**EXTRACT PROVIDED**
◇ ◇ ◇ ◇ ◇
Brief overview of continuous probability distributions.
%matplotlib inline
import matplotlib
import matplotlib.pyplot as plt
import numpy as np
import pandas as pd
np.seterr(divide="ignore", invalid="ignore")
plt.rcParams["figure.figsize"] = (16, 8)
A continuous probability distribution is the probability distribution of real number variables with uncountably many possible values. It means that a random variable $X$ has a continuous distribution probability if there is a funtion $f:\mathbb{R} \rightarrow [0,\infty]$ for each interval $[a,b]\subset\mathbb{R}$.
The probability density funtion (PDF) is a function whose value represents a relative likelihood that the value of the random variable would be close to that sample. To calculate $X$ belonging to the interval $[a,b]$:
$$ \large f(x) = Pr(a \leq X \leq b)=\int_a^b g(x)dx $$A cumulative distribution function (CDF) calculates the probability of a random observation being less than or equal a certain value. It can be expressed as:
$$ \large F(x)=Pr(X \leq x)=\int_{-\infty}^x f(t) dt $$The normal distribution is one of the most used to model natural phenomena in general. It has as parameters $\mu$ (mean or expectation) and $\sigma$ (standard deviation) or $\sigma^2$ (variation), and its probability density function can be expressed as:
$$ \large f(x;\mu,\sigma^2)=\frac{1}{\sqrt{2\pi\sigma^2}} e^{-\frac{(x-\mu)^2}{2\sigma^2}}=\frac{1}{\sigma\sqrt{2\pi}} e^{-\frac{1}{2}\left(\frac{x-\mu}{\sigma}\right)^2} $$def normalDistribution(x, mu, sigma):
norm = 1/(sigma*(2*np.pi)**0.5)
◇ ◇ ◇ ◇ ◇
**RECORD EXTRACTS**
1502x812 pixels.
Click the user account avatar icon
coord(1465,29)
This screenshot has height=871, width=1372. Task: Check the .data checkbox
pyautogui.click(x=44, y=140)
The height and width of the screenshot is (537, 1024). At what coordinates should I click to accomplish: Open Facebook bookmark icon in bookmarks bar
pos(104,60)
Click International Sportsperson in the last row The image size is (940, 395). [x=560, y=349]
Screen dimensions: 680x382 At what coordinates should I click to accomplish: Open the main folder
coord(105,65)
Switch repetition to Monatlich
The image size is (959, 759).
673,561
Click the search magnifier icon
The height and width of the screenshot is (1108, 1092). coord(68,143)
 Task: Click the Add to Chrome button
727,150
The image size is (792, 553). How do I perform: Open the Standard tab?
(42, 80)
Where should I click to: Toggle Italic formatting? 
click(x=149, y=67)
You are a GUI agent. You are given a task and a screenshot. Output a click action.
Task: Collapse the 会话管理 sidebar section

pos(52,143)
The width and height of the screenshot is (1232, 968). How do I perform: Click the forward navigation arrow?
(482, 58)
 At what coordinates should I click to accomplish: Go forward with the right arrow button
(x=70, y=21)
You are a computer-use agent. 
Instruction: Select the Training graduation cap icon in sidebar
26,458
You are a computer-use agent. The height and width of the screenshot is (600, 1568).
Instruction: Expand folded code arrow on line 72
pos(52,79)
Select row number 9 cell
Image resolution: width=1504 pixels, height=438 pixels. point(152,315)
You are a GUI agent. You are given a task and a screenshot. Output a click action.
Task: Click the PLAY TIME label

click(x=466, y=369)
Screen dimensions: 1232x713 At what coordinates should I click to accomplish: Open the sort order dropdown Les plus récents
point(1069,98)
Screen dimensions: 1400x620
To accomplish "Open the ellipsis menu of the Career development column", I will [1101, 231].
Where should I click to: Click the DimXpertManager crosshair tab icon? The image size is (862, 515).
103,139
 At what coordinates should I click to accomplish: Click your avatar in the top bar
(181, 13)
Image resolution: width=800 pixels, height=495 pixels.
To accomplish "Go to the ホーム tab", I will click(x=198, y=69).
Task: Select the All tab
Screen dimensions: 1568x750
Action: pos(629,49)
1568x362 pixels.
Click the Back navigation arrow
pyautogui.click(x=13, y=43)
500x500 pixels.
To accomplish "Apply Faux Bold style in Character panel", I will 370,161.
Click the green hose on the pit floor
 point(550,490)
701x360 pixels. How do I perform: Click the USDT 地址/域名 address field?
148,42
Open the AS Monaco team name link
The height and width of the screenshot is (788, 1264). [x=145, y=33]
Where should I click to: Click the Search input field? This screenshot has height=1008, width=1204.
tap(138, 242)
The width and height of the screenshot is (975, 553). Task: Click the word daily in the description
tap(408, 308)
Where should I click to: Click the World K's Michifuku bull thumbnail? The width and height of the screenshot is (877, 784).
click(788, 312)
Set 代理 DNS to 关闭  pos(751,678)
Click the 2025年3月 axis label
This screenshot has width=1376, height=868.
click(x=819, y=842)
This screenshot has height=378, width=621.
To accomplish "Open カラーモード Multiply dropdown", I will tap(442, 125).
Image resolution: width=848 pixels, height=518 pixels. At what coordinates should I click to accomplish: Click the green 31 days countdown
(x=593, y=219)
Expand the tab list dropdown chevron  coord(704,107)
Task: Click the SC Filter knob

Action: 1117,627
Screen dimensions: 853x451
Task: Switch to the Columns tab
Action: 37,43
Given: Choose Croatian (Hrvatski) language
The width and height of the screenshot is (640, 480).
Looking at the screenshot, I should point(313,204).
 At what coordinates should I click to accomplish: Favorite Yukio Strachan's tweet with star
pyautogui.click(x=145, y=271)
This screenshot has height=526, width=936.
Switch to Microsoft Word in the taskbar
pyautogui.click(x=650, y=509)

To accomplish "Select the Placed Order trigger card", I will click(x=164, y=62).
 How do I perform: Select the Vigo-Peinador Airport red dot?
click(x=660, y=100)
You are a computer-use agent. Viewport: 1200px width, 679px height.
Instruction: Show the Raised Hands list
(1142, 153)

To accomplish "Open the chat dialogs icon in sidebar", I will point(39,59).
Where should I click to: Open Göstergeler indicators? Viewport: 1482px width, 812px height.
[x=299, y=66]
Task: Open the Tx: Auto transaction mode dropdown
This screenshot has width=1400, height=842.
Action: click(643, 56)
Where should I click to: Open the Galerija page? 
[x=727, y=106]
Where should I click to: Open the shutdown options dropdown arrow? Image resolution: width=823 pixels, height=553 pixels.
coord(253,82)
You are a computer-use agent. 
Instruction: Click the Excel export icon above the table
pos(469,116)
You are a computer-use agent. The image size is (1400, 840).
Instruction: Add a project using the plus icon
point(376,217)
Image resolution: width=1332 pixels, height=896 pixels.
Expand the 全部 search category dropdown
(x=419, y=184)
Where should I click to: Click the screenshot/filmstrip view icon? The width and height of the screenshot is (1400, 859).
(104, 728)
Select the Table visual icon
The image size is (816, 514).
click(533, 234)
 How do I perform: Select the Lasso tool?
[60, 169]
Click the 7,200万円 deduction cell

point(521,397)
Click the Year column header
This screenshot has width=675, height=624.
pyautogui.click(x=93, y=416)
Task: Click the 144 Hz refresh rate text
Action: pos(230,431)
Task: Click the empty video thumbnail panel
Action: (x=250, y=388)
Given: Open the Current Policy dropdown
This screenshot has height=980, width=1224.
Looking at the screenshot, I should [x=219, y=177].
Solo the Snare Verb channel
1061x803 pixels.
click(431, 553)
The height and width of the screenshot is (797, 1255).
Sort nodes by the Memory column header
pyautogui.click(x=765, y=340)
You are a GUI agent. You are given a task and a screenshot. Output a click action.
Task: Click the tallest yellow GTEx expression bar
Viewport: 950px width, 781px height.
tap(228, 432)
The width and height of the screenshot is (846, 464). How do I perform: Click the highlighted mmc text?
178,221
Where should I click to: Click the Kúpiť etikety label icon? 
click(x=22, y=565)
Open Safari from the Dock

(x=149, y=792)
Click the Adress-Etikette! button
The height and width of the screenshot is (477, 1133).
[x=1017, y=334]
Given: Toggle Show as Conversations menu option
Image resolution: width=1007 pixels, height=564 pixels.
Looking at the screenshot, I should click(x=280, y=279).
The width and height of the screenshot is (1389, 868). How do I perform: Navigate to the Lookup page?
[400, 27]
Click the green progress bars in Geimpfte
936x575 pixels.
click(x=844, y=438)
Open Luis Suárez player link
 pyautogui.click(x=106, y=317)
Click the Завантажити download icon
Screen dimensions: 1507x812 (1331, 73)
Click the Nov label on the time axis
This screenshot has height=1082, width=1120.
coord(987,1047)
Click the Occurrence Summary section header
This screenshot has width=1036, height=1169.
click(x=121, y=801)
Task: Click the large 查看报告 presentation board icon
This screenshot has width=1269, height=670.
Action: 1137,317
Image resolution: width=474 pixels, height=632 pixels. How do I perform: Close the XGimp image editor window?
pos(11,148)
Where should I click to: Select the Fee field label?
◇ ◇ ◇ ◇ ◇
**GOAL 1**
According to the overview of continuous probability distributions, which parameters does the normal distribution take?
**GOAL 2**
Shorten the paragraph beginning "A continuous probability distribution is" in the overview of continuous probability distributions, keeping its main facts.
**GOAL 3**
Based on the overview of continuous probability distributions, explain what the value of the probability density function represents and how the probability that $X$ falls in $[a,b]$ is found.

**COMPLETE ANSWER 1**
μ (the mean or expectation) and σ (the standard deviation), or σ² (the variation).

**COMPLETE ANSWER 2**
A continuous probability distribution covers real-number variables with uncountably many possible values. A random variable $X$ has one if a function $f:\mathbb{R} \rightarrow [0,\infty]$ exists for each interval $[a,b]\subset\mathbb{R}$.

**COMPLETE ANSWER 3**
The value of the probability density function represents a relative likelihood that the random variable would be close to that sample. The probability that $X$ belongs to $[a,b]$ is found by integrating the density from $a$ to $b$.